▶ _What this exercise asks_
- 1) Translate into Spanish this sentence from the coffee passage below: "This leaves me ample time to consider what else I could do with the stuff."
- 2) Continue the coffee passage below from its last sentence, keeping its first-person voice.

▶ _Document section_
César Vega is the young, strapping founder of the coffee company Café Integral. Here is his story:
I drink a lot of coffee. No, really, I drink coffee professionally— I’m a coffee taster, roaster, and barista, so I interact with coffee and its byproducts on a daily, usually hourly, basis. This leaves me ample time to consider what else I could do with the stuff. 'Experts' have long touted the depression-fighting, disease-combating, and liver-restoring benefits of the beverage (I’ve even read that it makes you smarter), not to mention the desirable side effects of caffeine applied to the body (up with circulation, down with cellulite). Which comes as a relief, because, as any seasoned barista who has spent lots of time with their hands in coffee will tell you: the caffeine most definitely gets in through your skin.

▶ _Extracted information_
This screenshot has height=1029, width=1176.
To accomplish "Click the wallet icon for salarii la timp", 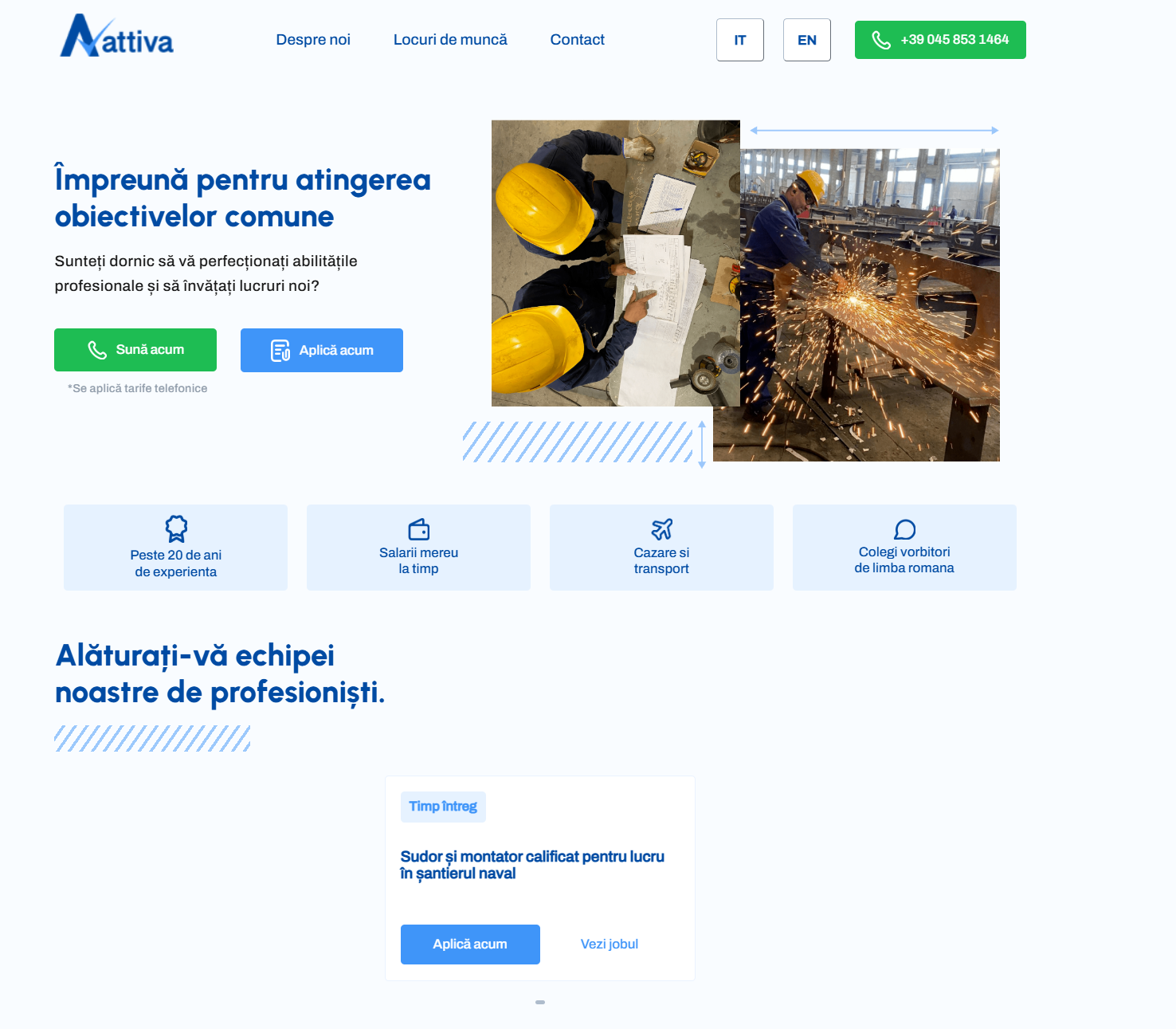I will pos(418,528).
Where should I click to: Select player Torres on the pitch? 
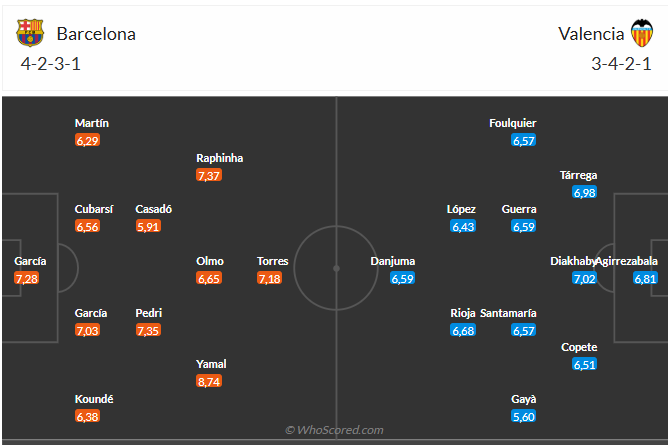(273, 261)
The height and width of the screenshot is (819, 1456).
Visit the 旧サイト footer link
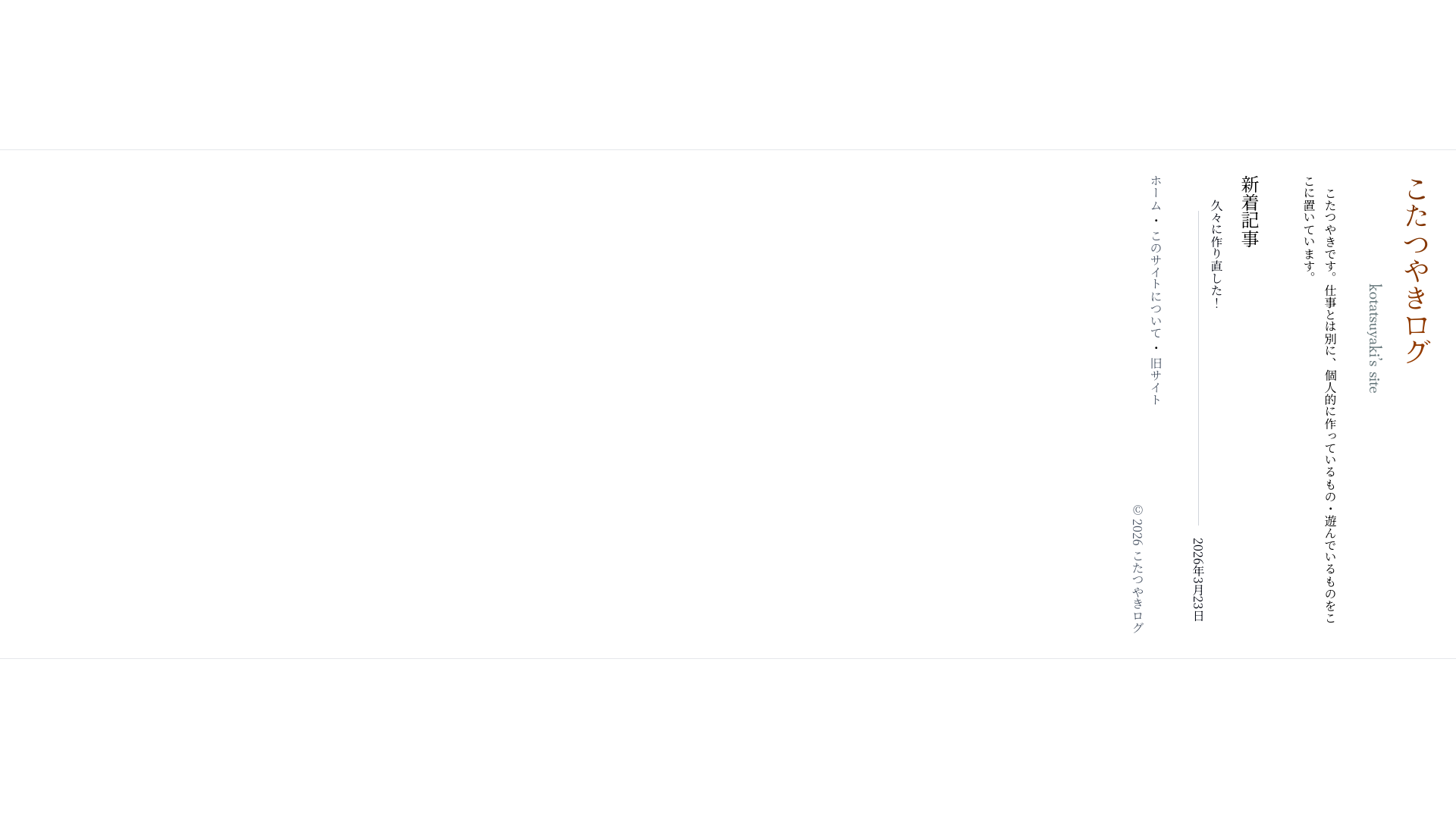tap(1156, 381)
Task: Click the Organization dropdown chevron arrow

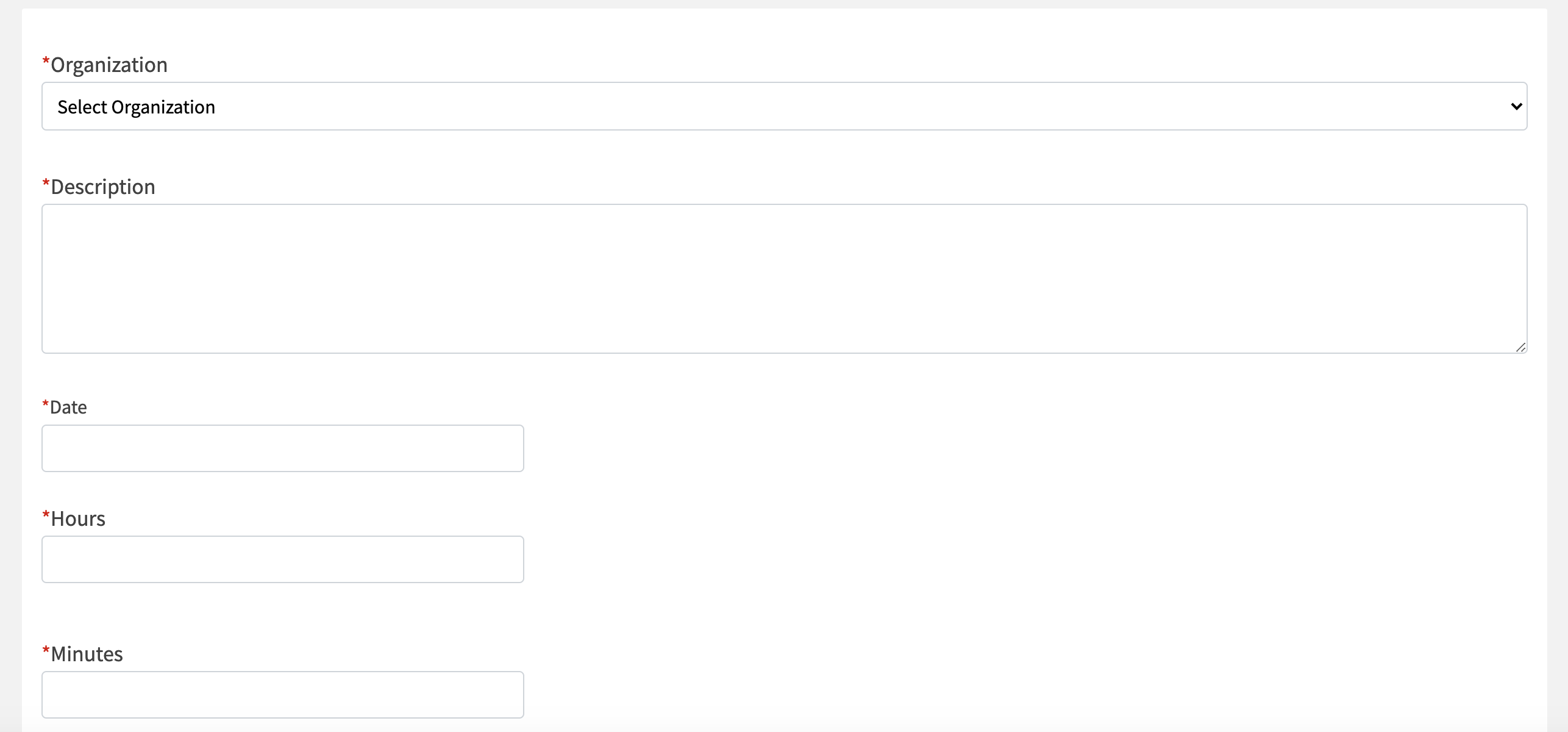Action: 1516,107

▶ _Your responses_
- 1) Esto me deja tiempo de sobra para pensar en qué más podría hacer con eso.

- 2)
I’ve noticed a lot of products on pharmacy shelves that boast health/skin benefits of their coffee and/or caffeine ingredients. And, for the sake of research, I started to test them. The truth is, due to diluting binders, chemicals I can’t even pronounce, and the mild allergic reactions I've occasionally experienced, there are only two coffee-based products on the market I like: Red Flower Hammam Scrub and Shea Terra Organics Argan & Green Coffee Around-Eye Serum. The first is an all-natural lemon, coffee-blossom, and olive formula that has a tremendous aroma and left my skin feeling clean, nourished, and covered in a smooth, protective sheen. The latter employs pre-roasted coffee for a brightening, cooling, and refreshing serum that left me looking sort of wide-eyed. I couldn’t believe how much I could still see and feel its effects after a long day of slamming back espressi. But, call me a purist, I still think the best coffee-based body product out there is a basic DIY body scrub of coffee grounds, olive oil, and honey. It’s easy to put together, really feels delicious, and, honestly, what else are we going to do with all those grounds?
When making a scrub, I’d suggest a light to medium roast bean, because, no matter if it's fresh or already brewed, it will retain most of its outstanding properties. Coffee's a complex material that has all sorts of compounds in it. We’re talking about acids, carbohydrates, sugars, and lipids, among others, which make for a very nutritious, balanced meal for your skin.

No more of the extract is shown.